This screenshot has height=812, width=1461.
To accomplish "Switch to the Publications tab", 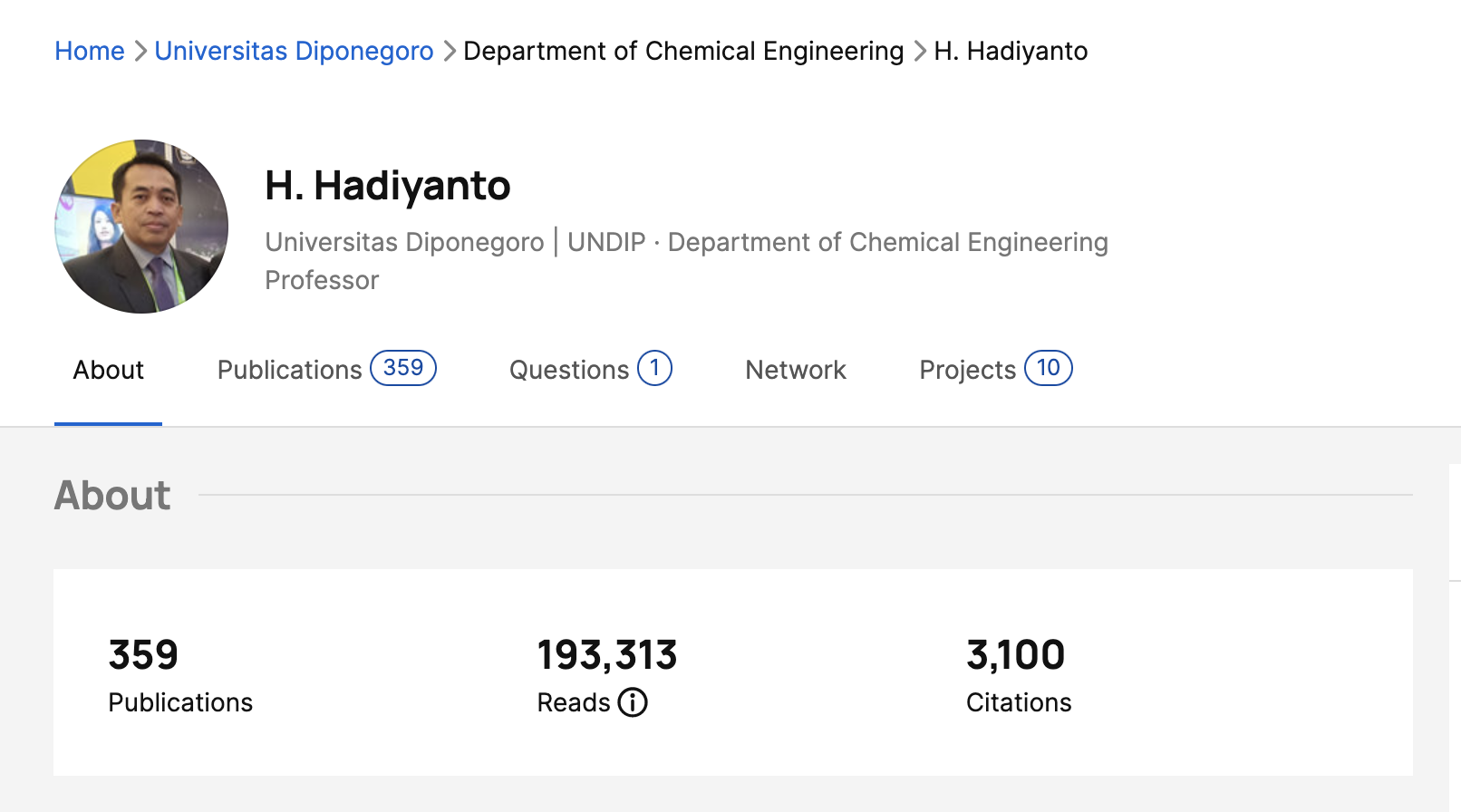I will click(290, 370).
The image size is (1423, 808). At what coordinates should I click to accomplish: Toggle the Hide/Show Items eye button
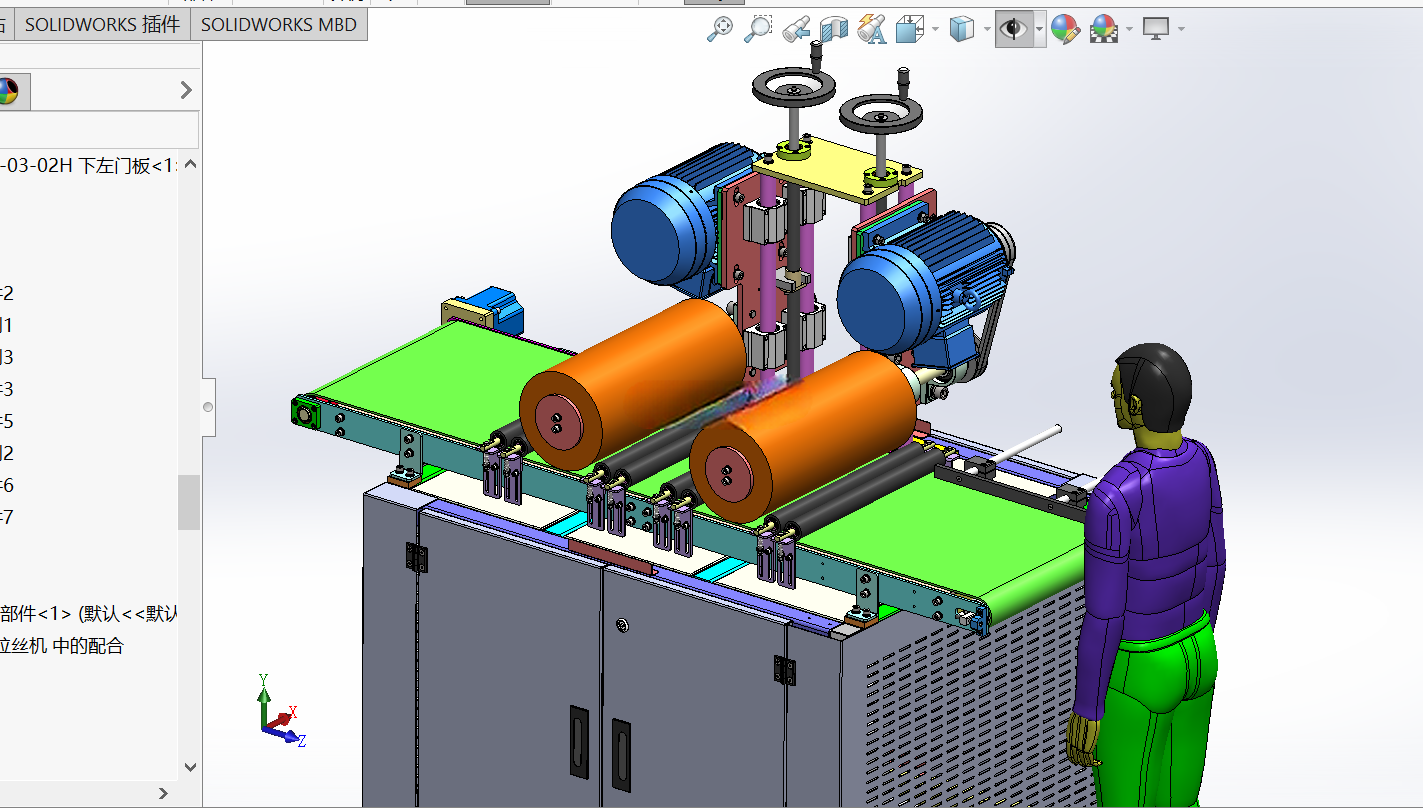tap(1014, 30)

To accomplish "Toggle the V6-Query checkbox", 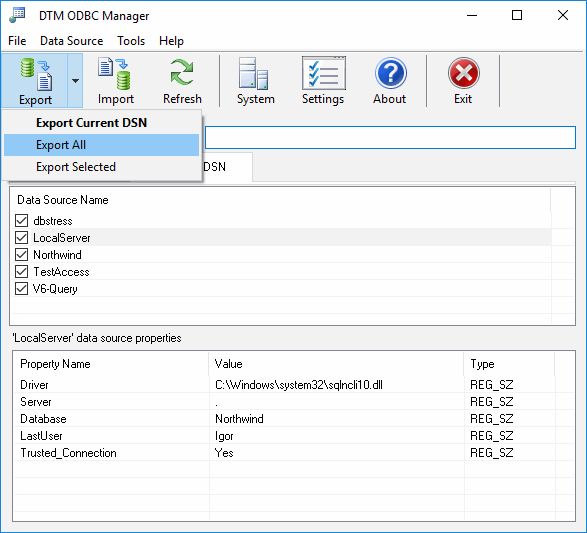I will click(x=22, y=289).
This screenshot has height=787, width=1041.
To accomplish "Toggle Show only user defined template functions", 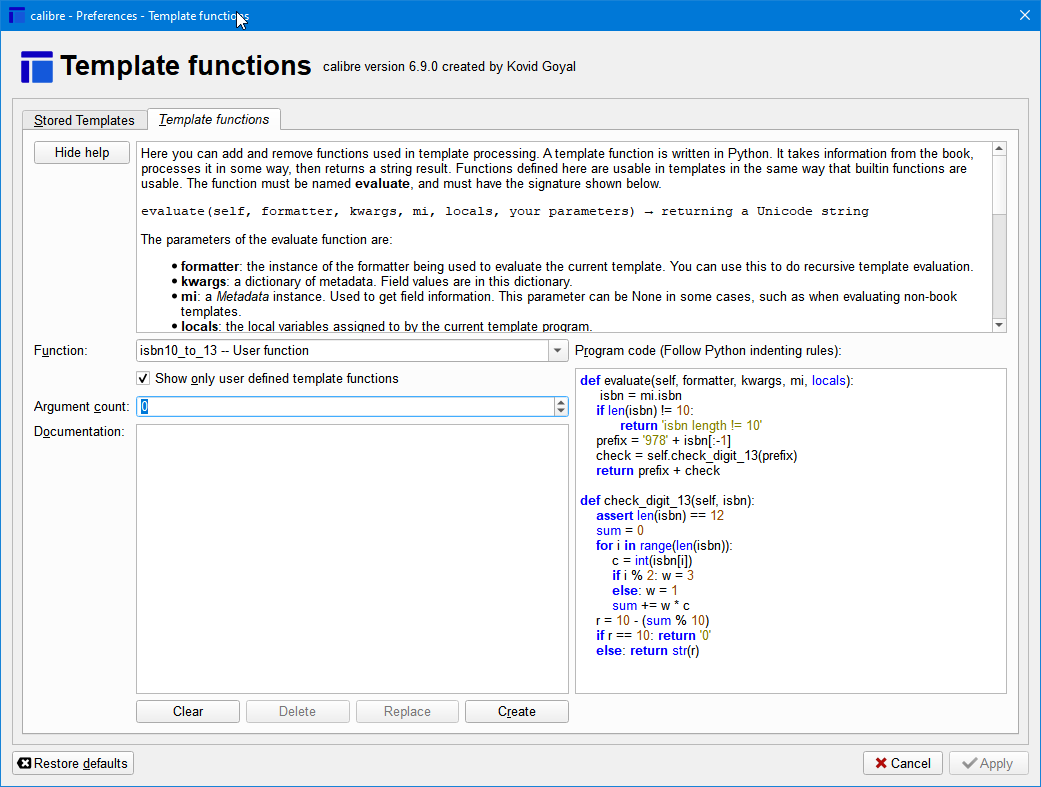I will pyautogui.click(x=144, y=379).
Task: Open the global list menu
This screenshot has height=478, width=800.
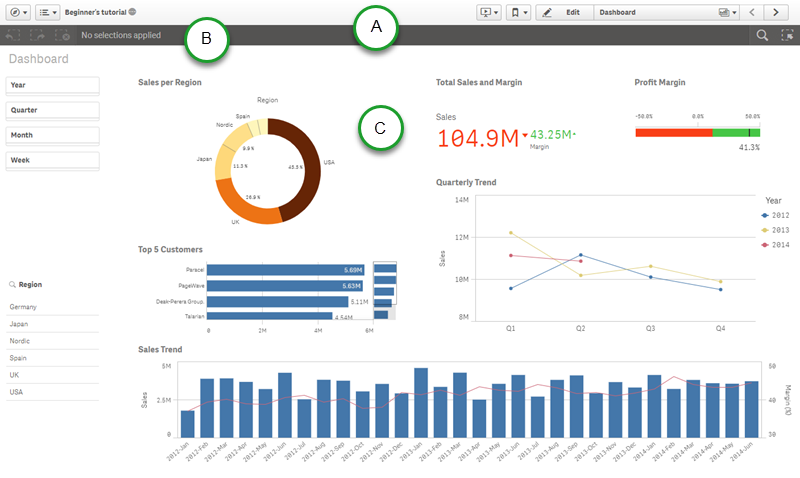Action: pos(47,12)
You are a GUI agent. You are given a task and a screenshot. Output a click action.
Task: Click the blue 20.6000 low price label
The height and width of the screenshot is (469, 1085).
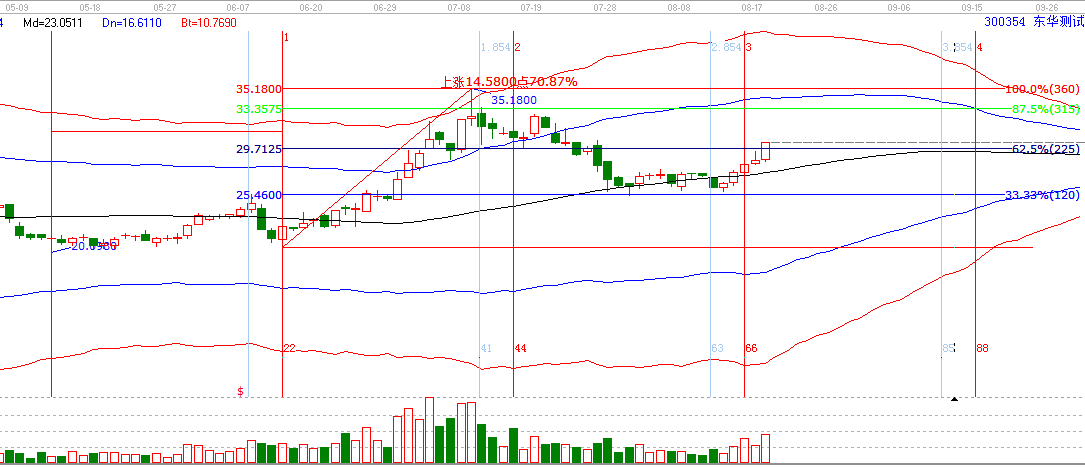(x=93, y=246)
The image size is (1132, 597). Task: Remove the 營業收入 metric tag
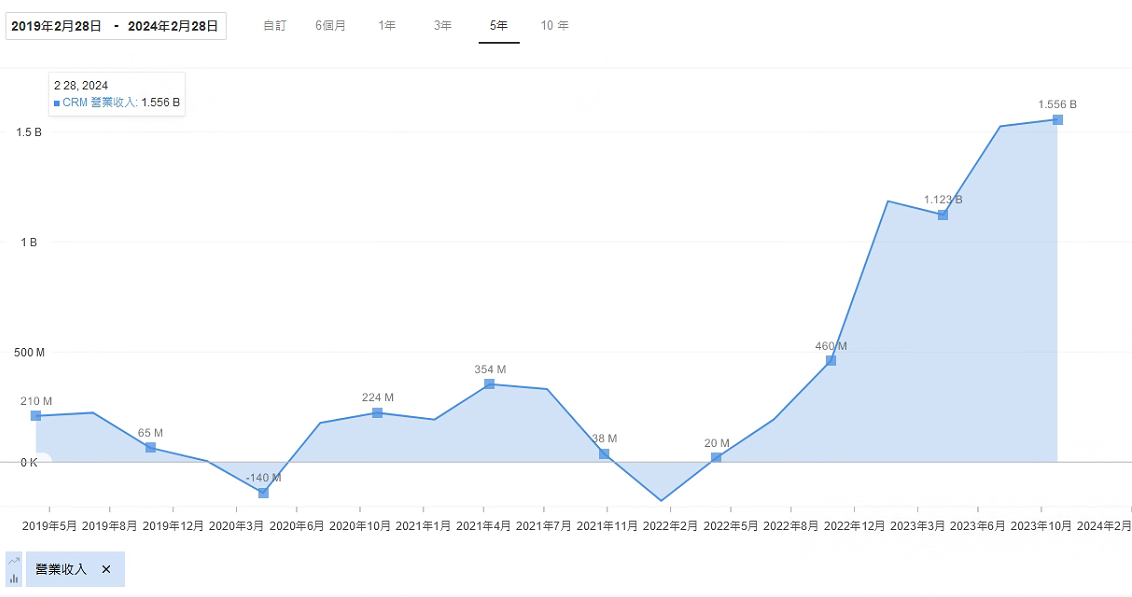pos(106,570)
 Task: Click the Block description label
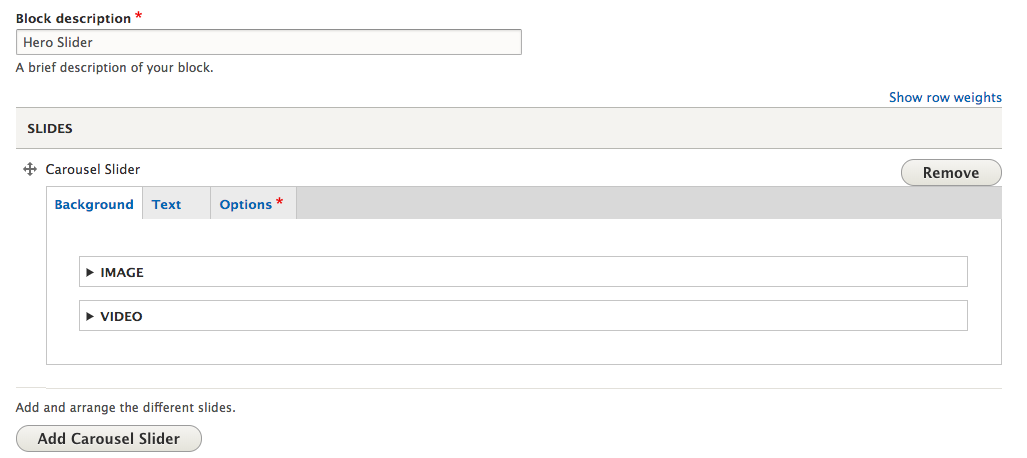click(73, 18)
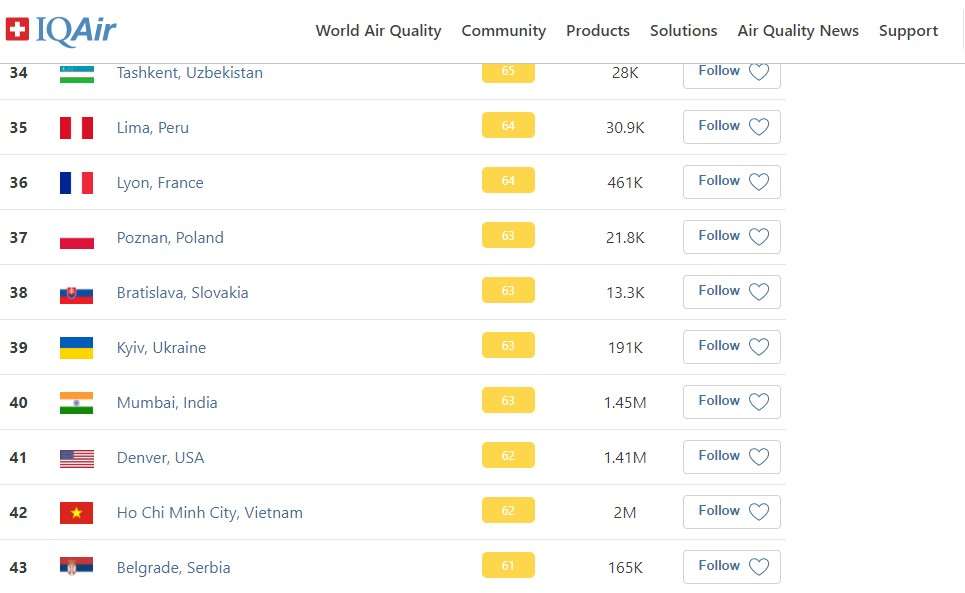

--------------------

▸ **Set exercise**: Put the lines of the items, from the one containing "Task: Open the global list menu" through the end of the items, into a numbered list, skipping blank lines. Leave the pictures out of your answer.

▸ **The answer**:
1. Task: Open the global list menu
2. This screenshot has height=478, width=800.
3. Action: pos(47,12)
4. You are a GUI agent. You are given a task and a screenshot. Output a click action.
5. Task: Click the blue 20.6000 low price label
6. The height and width of the screenshot is (469, 1085).
7. (x=93, y=246)
8. The image size is (1132, 597). Task: Remove the 營業收入 metric tag
9. pos(106,570)
10.  Task: Click the Block description label
11. click(73, 18)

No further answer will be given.